Parenthetically, I used Roman numerals to designate the boards. I was forced into it by having only a nail as a marking tool. It was easy to see why early numbers were so linear in form (I, V, X, M). It's easier to mark in wood and stone with primitive tools than, 2, 3, 4, and 5 are with a Sharpie.
Unfortunately the pile of lumber had these portions on top, and so I was forced to cut the tails off to make regular floor boards. Still, I might be able to achieve some of this effect with some boards that have these features on their entire length that I have set aside.
The pile of lumber had been sitting for a year under a tarp. It was "stickered" meaning it had sticks between each plank to allow air to circulate. There must have been around 50 planks in the pile. When I removed them they were dry as a bone. Much drier than the shop planks that although kept in the basement, were not stickered and were substantially wetter. In spite of this, these planks weighed quite a bit more.
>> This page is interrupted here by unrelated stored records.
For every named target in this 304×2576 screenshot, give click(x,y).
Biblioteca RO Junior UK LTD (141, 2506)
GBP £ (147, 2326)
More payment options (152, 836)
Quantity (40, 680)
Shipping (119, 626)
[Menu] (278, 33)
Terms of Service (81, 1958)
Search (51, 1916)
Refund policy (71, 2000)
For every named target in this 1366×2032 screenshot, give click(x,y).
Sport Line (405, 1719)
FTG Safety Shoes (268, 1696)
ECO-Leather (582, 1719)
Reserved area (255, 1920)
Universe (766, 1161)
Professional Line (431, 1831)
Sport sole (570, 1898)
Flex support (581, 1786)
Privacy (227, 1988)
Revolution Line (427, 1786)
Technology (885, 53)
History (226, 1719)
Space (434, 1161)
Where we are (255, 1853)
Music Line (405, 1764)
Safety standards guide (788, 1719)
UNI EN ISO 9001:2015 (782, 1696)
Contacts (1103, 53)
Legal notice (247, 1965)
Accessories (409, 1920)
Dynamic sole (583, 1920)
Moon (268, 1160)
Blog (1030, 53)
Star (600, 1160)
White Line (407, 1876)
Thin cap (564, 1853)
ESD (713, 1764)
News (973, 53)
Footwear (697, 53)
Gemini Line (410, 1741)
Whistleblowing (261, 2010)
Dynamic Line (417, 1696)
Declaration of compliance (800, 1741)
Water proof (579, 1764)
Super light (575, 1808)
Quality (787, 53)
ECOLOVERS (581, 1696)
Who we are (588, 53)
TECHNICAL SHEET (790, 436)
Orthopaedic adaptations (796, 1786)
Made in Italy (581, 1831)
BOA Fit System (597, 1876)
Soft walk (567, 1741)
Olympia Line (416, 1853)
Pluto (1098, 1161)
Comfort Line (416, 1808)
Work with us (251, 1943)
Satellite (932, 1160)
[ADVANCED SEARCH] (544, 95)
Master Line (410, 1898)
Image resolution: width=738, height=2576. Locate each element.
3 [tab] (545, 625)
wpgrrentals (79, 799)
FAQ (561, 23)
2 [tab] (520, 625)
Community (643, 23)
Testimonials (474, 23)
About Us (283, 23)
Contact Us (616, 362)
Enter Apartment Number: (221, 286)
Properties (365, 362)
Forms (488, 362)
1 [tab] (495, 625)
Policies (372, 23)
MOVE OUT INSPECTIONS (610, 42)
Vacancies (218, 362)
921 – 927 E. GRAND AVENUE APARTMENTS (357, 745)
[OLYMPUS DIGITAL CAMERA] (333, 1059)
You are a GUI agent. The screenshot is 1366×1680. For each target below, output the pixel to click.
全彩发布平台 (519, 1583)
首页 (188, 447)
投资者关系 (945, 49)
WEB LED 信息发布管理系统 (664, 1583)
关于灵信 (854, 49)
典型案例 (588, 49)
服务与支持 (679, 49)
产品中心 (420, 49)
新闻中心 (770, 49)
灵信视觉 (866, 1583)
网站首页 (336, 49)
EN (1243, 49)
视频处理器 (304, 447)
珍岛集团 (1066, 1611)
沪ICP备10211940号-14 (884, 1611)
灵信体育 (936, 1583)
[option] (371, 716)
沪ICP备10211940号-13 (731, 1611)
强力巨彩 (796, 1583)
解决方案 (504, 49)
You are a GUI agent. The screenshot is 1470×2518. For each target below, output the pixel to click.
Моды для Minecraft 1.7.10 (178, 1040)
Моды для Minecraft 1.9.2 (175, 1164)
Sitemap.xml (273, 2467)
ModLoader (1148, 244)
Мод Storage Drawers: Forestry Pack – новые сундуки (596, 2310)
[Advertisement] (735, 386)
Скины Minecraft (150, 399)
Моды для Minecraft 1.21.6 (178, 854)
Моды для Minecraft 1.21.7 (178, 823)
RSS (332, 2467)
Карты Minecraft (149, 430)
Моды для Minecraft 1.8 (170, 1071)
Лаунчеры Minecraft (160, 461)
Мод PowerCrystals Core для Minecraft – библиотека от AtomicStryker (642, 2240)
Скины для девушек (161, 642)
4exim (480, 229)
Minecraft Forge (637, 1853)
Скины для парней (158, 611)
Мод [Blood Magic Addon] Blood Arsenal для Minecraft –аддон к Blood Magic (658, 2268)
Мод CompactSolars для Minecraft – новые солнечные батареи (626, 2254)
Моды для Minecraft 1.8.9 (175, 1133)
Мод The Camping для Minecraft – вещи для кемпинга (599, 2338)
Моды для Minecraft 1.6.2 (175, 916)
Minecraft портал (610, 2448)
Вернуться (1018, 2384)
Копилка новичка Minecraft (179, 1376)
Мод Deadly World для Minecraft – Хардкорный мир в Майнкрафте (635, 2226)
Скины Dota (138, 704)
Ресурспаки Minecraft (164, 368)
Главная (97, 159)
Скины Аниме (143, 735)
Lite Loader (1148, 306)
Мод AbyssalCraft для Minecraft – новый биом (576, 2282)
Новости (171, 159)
They were all in the 12 to 14' length range, shorter than the shop planks, but there were more 12" wide ones.
Since these were in the "manure rich zone" of the barn, they were themselves manure caked. The drying process helped dry this too, but there was still a lot of organic matter on the surface. This kind of debris in the top layer dulls planer blades in a few passes. This along with the knots, and their general hardness could cause me to run through $35 sets of planer blades pretty quickly.
All-in-all the way to go is to have them remilled. That is, cut with a band saw to remove nearly all the 1/2 inch at one go, then planed just once. I don't own a band saw, so I arranged to have Tyler Bond, the person who has cut all my cedar for the deck, to do it.
Planks after milling.
Planks after milling.
In the meantime I spent the day pulling them off the stack, trucking them back to the house. Cutting off the bad ends to about 8' in length, removing missed nails and running some really bad edges through my table saw to create a new edge. If all goes well, the bedroom will be made up of thirteen 12" planks, and the den made up of more random widths. But the planks will span the whole 8' with no other seams.
Planks lined up for selection.
One of the things I'm most proud about in the house is the paucity of unusable construction waste. To be sure, there are a lot of wood trimmings, but I intend to burn most of them, and re-use the larger bits. Still, managing where to put all this material is daunting. Especially the salvage lumber. Simply trimming a couple of feet off some 2x12s leaves a pile of lumber that has to be stored neatly some how. This has proven a big challenge, one I've not yet mastered. The piles of such debris from the barn razing last year are now becoming impenetrable blackberry thickets. Turning them into neat cord-stacks of future firewood will be a project in and of itself.